- **How to complete this task**
In the material below, which lines hold the word "checkbox"? Pick each one out.

- **Provided data**
╭──
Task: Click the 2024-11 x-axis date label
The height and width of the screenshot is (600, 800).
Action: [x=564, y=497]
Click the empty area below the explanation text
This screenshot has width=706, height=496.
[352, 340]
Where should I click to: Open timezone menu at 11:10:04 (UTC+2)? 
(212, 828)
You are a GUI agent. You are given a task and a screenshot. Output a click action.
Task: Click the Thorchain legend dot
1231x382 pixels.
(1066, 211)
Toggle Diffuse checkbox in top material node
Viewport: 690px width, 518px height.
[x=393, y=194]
╰──
╭──
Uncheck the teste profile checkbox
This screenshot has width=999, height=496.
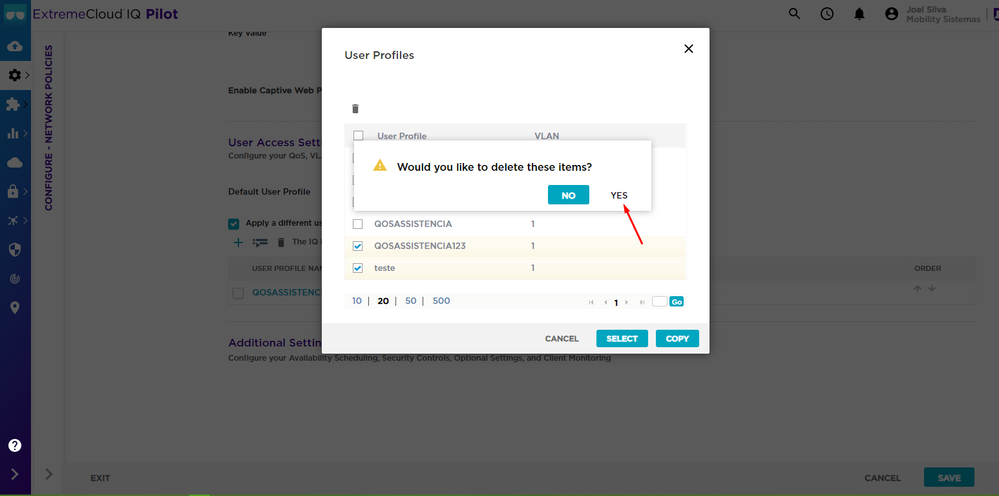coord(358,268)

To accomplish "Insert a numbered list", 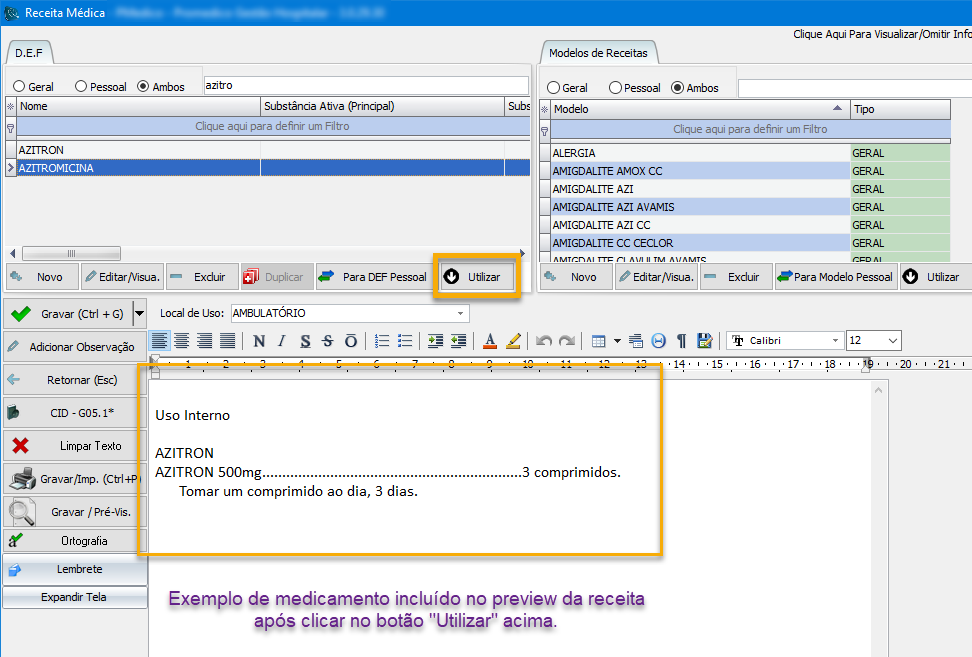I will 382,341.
╰──
- **Result of the exercise**
Toggle Diffuse checkbox in top material node
Uncheck the teste profile checkbox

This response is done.